Die Ispo Munich steht vor der Tür – wie ist der aktuelle Buchungsstand? Wie viele Aussteller werden zur Messe kommen?
Es freut uns sehr, dass wir mit einer deutlichen Steigerung zu 2022 die diesjährige Ispo Munich eröffnen. Wir wachsen von 1.500 auf 2.300 Aussteller und auch die Internationalität legt nochmal deutlich zu.
Auf welche neuen oder länger nicht anwesenden Aussteller dürfen wir uns freuen?
Neu dabei sind die Oberalp Gruppe mit den Marken Wild Country & Evolv und LaMunt sowie Bauerfeind und Plein Sport. Zudem konnten die Outdoor- und Bergsportbrand Blackyak aus Südkorea, Leki, Bench, Casco Helme, die L-Fashion Group mit Luhta, Icepeak, Rukka, Dachstein und Torstai wieder als Aussteller gewonnen werden. Und in den neuen, kuratierten Plattformen ISPO520M by Highsnobiety und Zeitgeist beispielsweise die Brands The North Face, Salomon, Faction, Being Hunted, Mammut, Slam Jam, AndWander, Snowpeak und Fila.
Wie sieht es mit Ausstellern aus Asien aus? Haben Sie das Niveau von vor der Pandemie wieder erreichen können?

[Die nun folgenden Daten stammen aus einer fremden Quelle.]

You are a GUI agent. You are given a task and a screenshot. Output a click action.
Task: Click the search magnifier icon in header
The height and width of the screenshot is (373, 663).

Wir sehen seit Ende 2022, jetzt wo das Reisen wieder möglich ist, ein deutliches Wachstum – auch aus Asien. Deswegen haben wir statt der zehn Hallen wie im letzten Jahr, dieses Jahr auf elf Hallen erweitert. Alle Hallen sind sehr gut gebucht und unsere Konzeptanpassung mit Maximalgrößen (maximal 200 Quadratmeter pro Brand) und drei statt vier Messetagen und dem neuem Termin Ende November/ Anfang Dezember geht voll auf.
Welche Neuerungen und Highlights wird es auf der Messe geben?
Nach dem gelungenen Kick-off im Vorjahr wird das Future Lab in der Halle B1 nochmals deutlich weiterentwickelt und erweitert – als zentrales Element der Messe finden die Besucher:innen hier sechs Themenbereiche rund um Innovationen und die Transformation der Sportindustrie: in der Brandnew Area präsentieren sich Startups und aufstrebende Marken, die vielleicht in Zukunft die Sportbranche revolutionieren werden. Auch die Preisträger:innen des prestigeträchtigen ISPO Award sind hier zu sehen.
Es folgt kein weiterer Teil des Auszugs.